TASK STATEMENT - Please express the items below as a JSON list of strings, with one string for each line and blank lines left out.

----------

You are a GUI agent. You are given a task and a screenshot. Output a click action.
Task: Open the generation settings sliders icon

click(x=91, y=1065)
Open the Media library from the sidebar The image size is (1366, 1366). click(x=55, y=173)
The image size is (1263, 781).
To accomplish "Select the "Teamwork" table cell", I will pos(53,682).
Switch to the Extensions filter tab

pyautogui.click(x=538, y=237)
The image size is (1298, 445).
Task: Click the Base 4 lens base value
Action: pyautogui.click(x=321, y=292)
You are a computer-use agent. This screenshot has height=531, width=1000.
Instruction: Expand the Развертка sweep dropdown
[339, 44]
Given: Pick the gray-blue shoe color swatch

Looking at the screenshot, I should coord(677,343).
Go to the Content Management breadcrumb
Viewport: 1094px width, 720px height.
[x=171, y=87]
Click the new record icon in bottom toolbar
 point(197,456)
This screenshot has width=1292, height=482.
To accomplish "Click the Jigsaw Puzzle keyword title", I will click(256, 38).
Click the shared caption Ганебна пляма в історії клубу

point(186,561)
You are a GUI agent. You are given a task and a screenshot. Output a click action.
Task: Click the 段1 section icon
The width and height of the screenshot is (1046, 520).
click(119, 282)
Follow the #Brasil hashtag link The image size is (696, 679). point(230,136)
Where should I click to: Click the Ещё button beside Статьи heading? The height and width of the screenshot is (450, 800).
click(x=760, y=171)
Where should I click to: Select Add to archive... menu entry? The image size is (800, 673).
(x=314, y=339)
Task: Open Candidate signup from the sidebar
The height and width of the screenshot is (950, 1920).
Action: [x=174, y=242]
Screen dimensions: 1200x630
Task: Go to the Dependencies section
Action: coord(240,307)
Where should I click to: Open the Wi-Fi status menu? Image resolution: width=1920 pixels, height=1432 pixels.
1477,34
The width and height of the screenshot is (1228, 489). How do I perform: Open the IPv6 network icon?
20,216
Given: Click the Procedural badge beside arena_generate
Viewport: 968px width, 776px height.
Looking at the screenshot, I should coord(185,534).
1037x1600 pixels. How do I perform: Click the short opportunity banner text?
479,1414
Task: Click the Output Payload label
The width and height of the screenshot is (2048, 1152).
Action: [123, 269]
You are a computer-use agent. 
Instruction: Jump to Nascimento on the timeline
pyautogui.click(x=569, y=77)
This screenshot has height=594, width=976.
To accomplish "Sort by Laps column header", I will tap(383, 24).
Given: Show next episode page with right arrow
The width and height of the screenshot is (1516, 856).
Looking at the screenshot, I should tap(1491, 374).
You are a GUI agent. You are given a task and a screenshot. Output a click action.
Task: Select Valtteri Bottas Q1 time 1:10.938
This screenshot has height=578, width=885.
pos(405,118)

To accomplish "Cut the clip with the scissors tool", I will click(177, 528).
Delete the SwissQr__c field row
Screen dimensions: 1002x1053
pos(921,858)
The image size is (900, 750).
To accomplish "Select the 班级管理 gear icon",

----------

FULL SOLUTION -
[
  "You are a GUI agent. You are given a task and a screenshot. Output a click action.",
  "Task: Open the generation settings sliders icon",
  "click(x=91, y=1065)",
  "Open the Media library from the sidebar The image size is (1366, 1366). click(x=55, y=173)",
  "The image size is (1263, 781).",
  "To accomplish \"Select the \"Teamwork\" table cell\", I will pos(53,682).",
  "Switch to the Extensions filter tab",
  "pyautogui.click(x=538, y=237)",
  "The image size is (1298, 445).",
  "Task: Click the Base 4 lens base value",
  "Action: pyautogui.click(x=321, y=292)",
  "You are a computer-use agent. This screenshot has height=531, width=1000.",
  "Instruction: Expand the Развертка sweep dropdown",
  "[339, 44]",
  "Given: Pick the gray-blue shoe color swatch",
  "Looking at the screenshot, I should coord(677,343).",
  "Go to the Content Management breadcrumb",
  "Viewport: 1094px width, 720px height.",
  "[x=171, y=87]",
  "Click the new record icon in bottom toolbar",
  " point(197,456)",
  "This screenshot has width=1292, height=482.",
  "To accomplish \"Click the Jigsaw Puzzle keyword title\", I will click(256, 38).",
  "Click the shared caption Ганебна пляма в історії клубу",
  "point(186,561)",
  "You are a GUI agent. You are given a task and a screenshot. Output a click action.",
  "Task: Click the 段1 section icon",
  "The width and height of the screenshot is (1046, 520).",
  "click(119, 282)",
  "Follow the #Brasil hashtag link The image size is (696, 679). point(230,136)",
  "Where should I click to: Click the Ещё button beside Статьи heading? The height and width of the screenshot is (450, 800).",
  "click(x=760, y=171)",
  "Where should I click to: Select Add to archive... menu entry? The image size is (800, 673).",
  "(x=314, y=339)",
  "Task: Open Candidate signup from the sidebar",
  "The height and width of the screenshot is (950, 1920).",
  "Action: [x=174, y=242]",
  "Screen dimensions: 1200x630",
  "Task: Go to the Dependencies section",
  "Action: coord(240,307)",
  "Where should I click to: Open the Wi-Fi status menu? Image resolution: width=1920 pixels, height=1432 pixels.",
  "1477,34",
  "The width and height of the screenshot is (1228, 489). How do I perform: Open the IPv6 network icon?",
  "20,216",
  "Given: Click the Procedural badge beside arena_generate",
  "Viewport: 968px width, 776px height.",
  "Looking at the screenshot, I should coord(185,534).",
  "1037x1600 pixels. How do I perform: Click the short opportunity banner text?",
  "479,1414",
  "Task: Click the Output Payload label",
  "The width and height of the screenshot is (2048, 1152).",
  "Action: [123, 269]",
  "You are a computer-use agent. ",
  "Instruction: Jump to Nascimento on the timeline",
  "pyautogui.click(x=569, y=77)",
  "This screenshot has height=594, width=976.",
  "To accomplish \"Sort by Laps column header\", I will tap(383, 24).",
  "Given: Show next episode page with right arrow",
  "The width and height of the screenshot is (1516, 856).",
  "Looking at the screenshot, I should tap(1491, 374).",
  "You are a GUI agent. You are given a task and a screenshot. Output a click action.",
  "Task: Select Valtteri Bottas Q1 time 1:10.938",
  "This screenshot has height=578, width=885.",
  "pos(405,118)",
  "To accomplish \"Cut the clip with the scissors tool\", I will click(177, 528).",
  "Delete the SwissQr__c field row",
  "Screen dimensions: 1002x1053",
  "pos(921,858)",
  "The image size is (900, 750).",
  "To accomplish \"Select the 班级管理 gear icon\","
]